### Problem to work on
Return the material below exactly, but only from the line with "Screen dimensions: 418x302" through the line with "Viewport: 802px width, 495px height.", and without its pictures.

------

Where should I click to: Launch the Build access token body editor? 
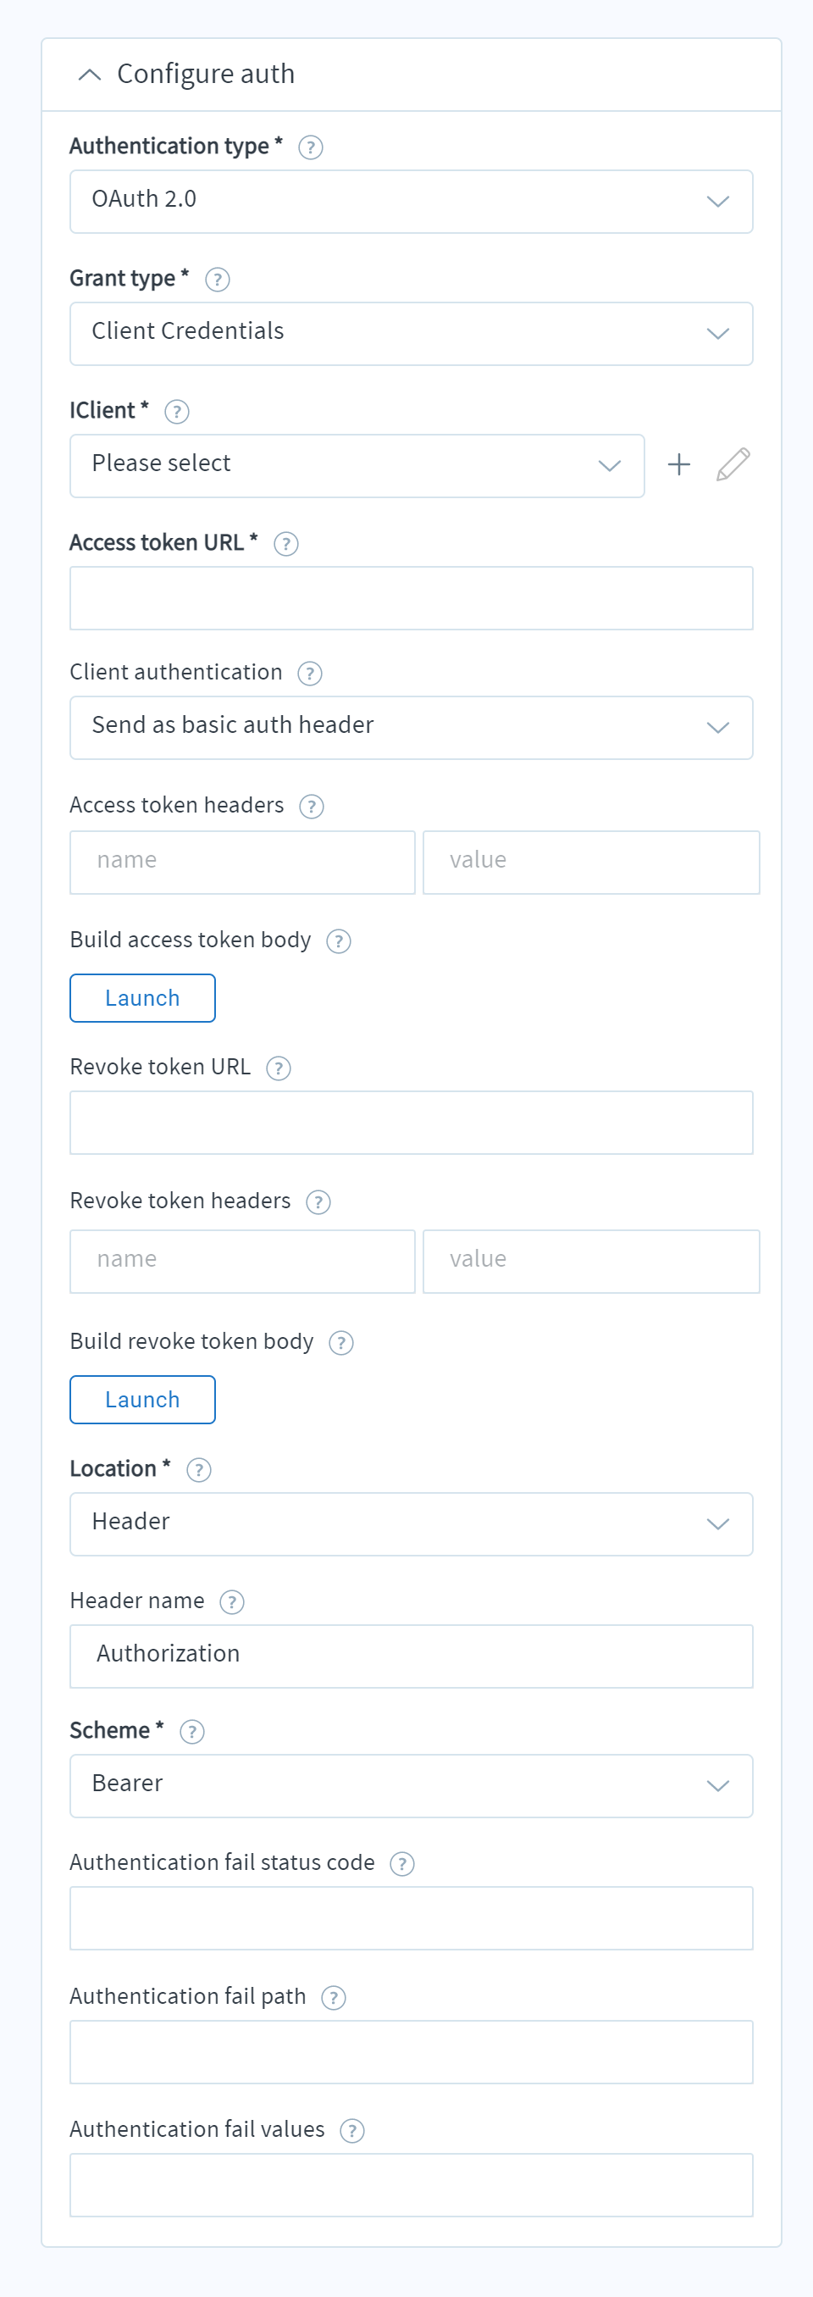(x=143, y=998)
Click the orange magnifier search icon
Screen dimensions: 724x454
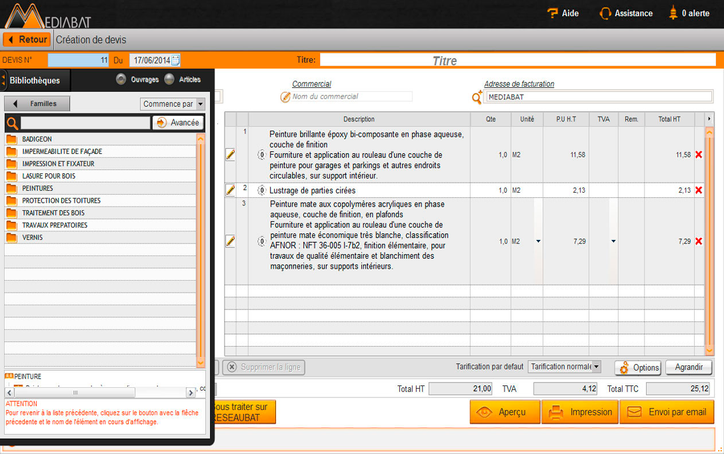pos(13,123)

------

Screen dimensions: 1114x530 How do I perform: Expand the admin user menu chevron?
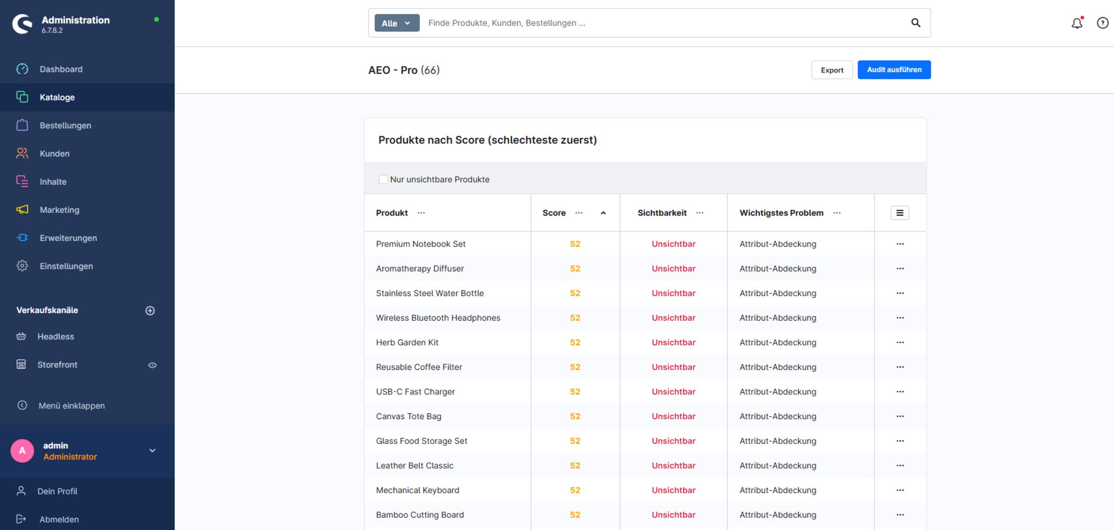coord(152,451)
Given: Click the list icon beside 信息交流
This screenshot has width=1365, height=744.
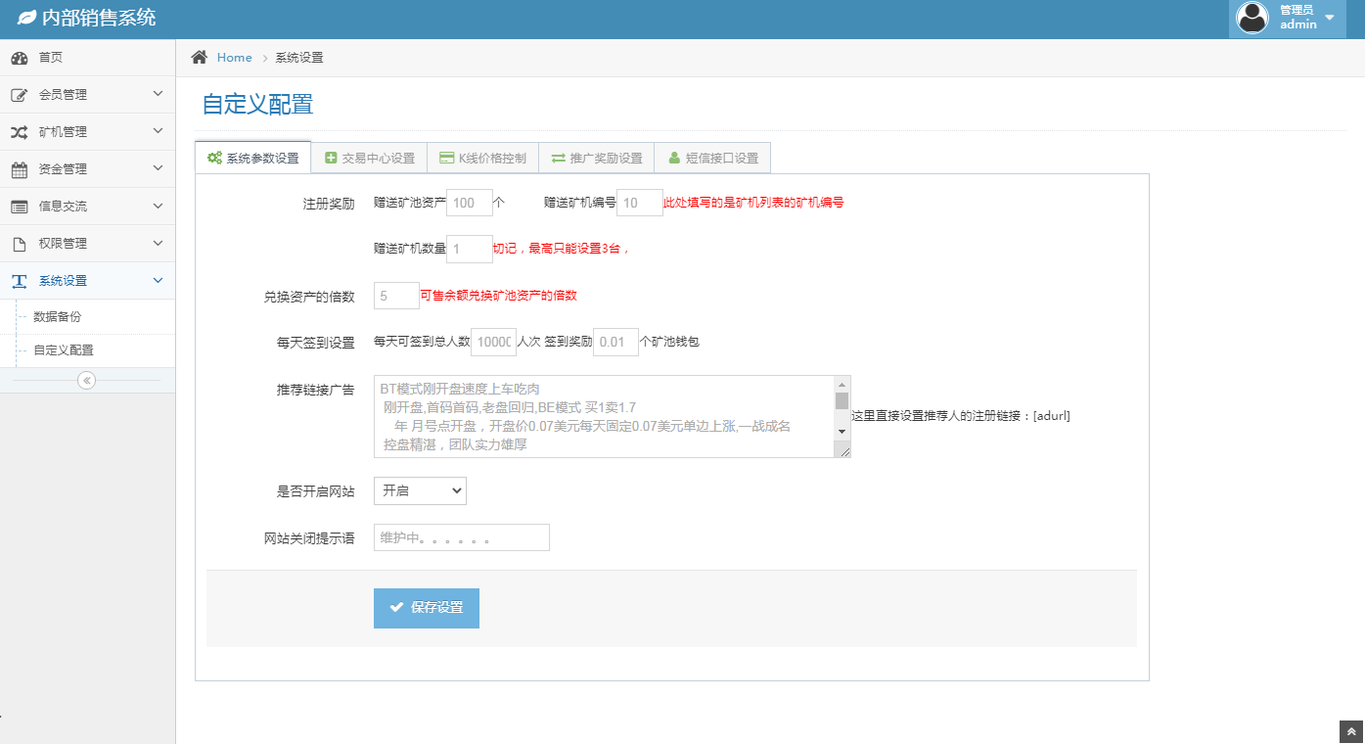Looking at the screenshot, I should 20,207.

------

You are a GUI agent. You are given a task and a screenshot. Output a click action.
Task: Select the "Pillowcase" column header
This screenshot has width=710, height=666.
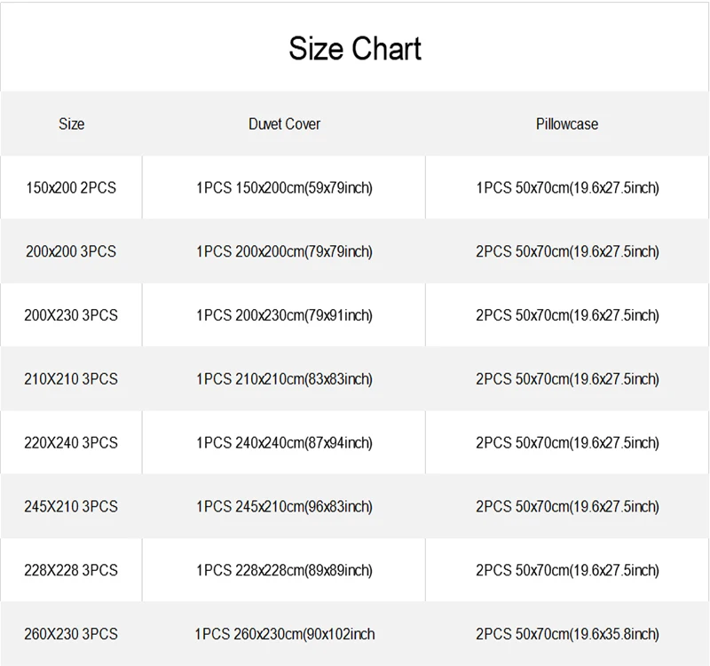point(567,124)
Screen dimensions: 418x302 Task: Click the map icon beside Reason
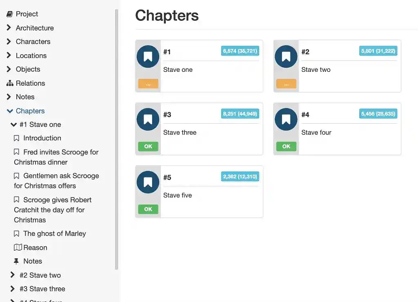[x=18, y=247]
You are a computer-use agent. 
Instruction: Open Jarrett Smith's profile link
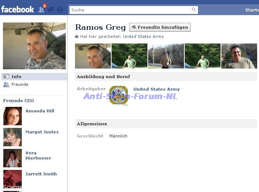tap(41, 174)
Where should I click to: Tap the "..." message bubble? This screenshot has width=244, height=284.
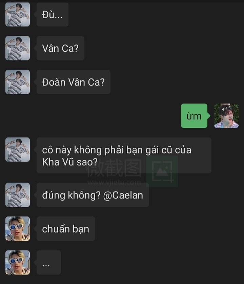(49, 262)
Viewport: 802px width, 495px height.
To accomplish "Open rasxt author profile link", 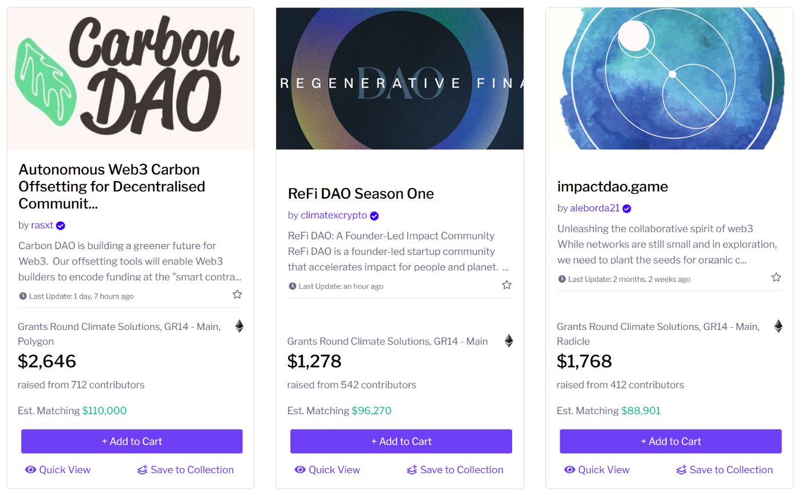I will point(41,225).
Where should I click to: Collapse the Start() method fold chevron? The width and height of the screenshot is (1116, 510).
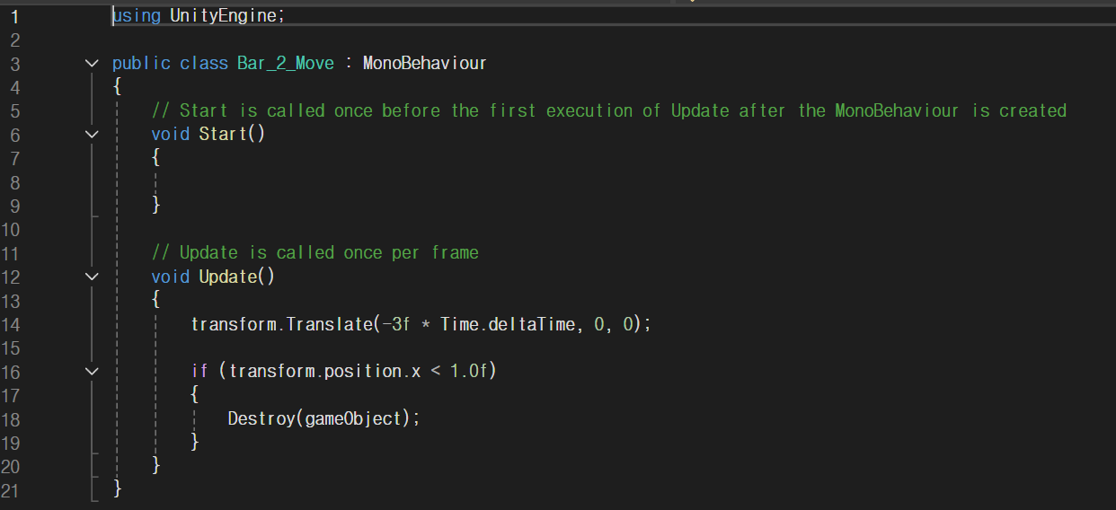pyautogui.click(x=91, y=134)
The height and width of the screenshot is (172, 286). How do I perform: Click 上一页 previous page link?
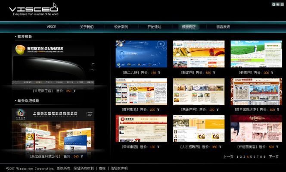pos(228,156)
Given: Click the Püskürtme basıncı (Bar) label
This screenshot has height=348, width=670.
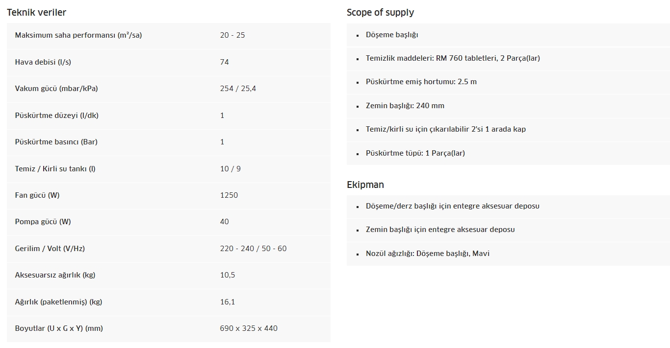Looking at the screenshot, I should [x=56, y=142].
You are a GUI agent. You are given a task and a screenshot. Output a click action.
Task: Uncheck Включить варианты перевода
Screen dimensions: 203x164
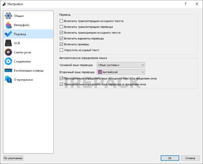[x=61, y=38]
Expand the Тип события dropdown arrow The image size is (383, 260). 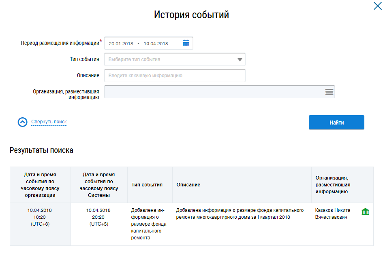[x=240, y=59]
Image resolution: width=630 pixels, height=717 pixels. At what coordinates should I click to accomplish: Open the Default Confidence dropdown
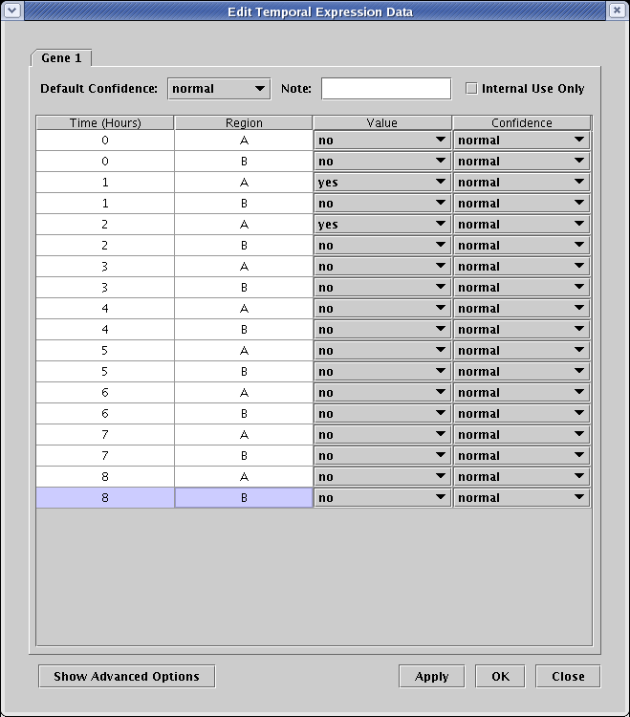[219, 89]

------

### Expected answer
Screen dimensions: 418x302 Task: Click the map icon beside Reason
[x=18, y=247]
You are a computer-use agent. 
Instruction: Open Jarrett Smith's profile link
tap(41, 174)
Where should I click to: Tap the "..." message bubble? This screenshot has width=244, height=284.
(49, 262)
Viewport: 802px width, 495px height.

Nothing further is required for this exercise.